1.1 Summary » Summary
Many challenges in the world today – disease dynamics, collective and artificial intelligence, belief propagation, financial risk, national security, and ecological sustainability – exceed traditional academic disciplinary boundaries and demand a rigorous understanding of complexity. Complexity science, as pioneered at the Santa Fe Institute (SFI) and elsewhere, aims to quantitatively describe and understand the adaptive, evolvable and thus hard-to-predict behaviors of complex systems. One of the greatest lessons of 2020 is how critical this kind of understanding is to our society. We require a scientific workforce capable of integrating theory from biology, social sciences, physics and computer science with mathematical and computational modeling. Despite the centrality of complex systems and the importance of diverse perspectives and international collaboration in addressing the challenges facing our world, purposeful opportunities for PhD student training in these areas are sparse. SFI’s 14-day Complexity international summer school —based centrally in the EU-UK research network—fills this gap by introducing US PhD students and their non-US counterparts to the theory and practice of complex systems modeling in an internationally collaborative setting. After completing Complexity summer schools, participants serve as catalysts in the US scientific workforce, advancing the use of complex systems science to solve imminent problems facing our society and the world.

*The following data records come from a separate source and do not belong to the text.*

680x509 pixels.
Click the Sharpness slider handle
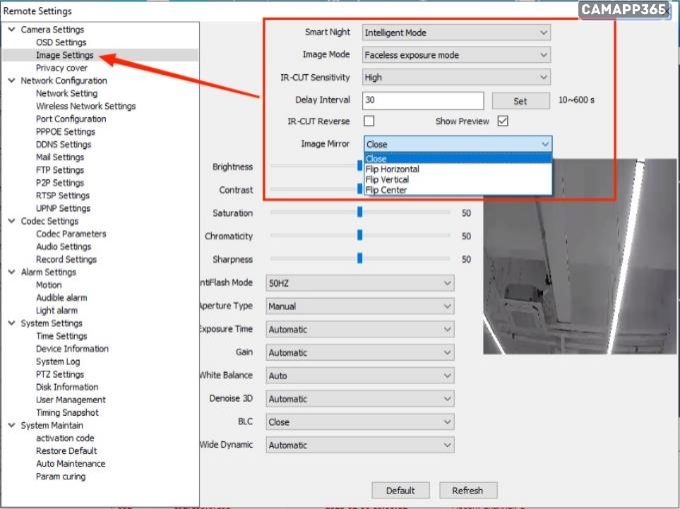pos(359,259)
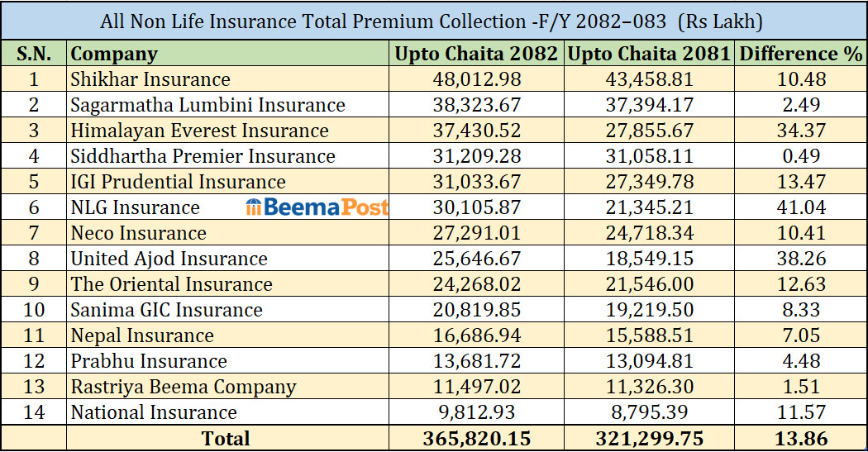This screenshot has height=452, width=868.
Task: Select Prabhu Insurance's 13,681.72 value
Action: tap(476, 361)
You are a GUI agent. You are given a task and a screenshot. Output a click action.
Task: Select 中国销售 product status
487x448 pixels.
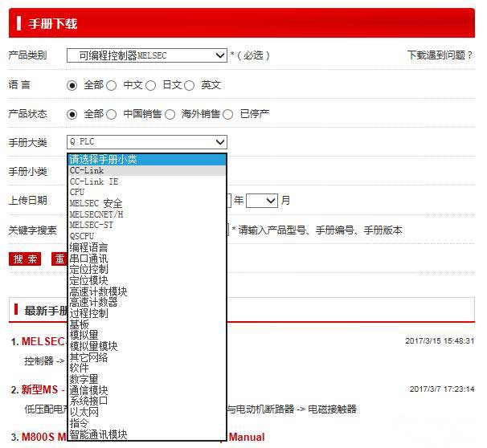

Complexity summer schools leverage the transdisciplinary ideas, expert faculty, proven training capacity and international reach of SFI, in collaboration with four leading complex systems research institutions in Germany, Austria, Italy and the Netherlands (GAINs) and beyond, located at venues of partnering institutions across Europe. The Complexity-GAINs partnership expands the faculty’s expertise and perspective, gives students access to influential international research partners, and strengthens collaboration among institutions. Students gain foundational knowledge and practice in modeling complex systems of interest through a combination of lectures, discussions, skills tutorials, peer-group problem-solving and hands-on mentored research. The annual program, operating over three years, focuses on different systems each year— social-behavioral systems, intelligent systems, ecosystems—and provides students with broadly applicable tools to recognize and define the universal properties of all complex systems. Following participation in Complexity-GAINs summer schools, PhD students are equipped to (1) describe and better predict the behavior of a complex system through mathematical or computational modeling; and (2) leverage interdisciplinary, international partnerships to achieve shared research and applied goals. The international nature of the program is essential to both goals and will ensure that early-career US researchers are prepared to address complex systems beyond disciplinary and geographic boundaries. An associated outcome of the program is the establishment of a complex systems curriculum and accompanying instructional content for broad dissemination, which you are viewing here.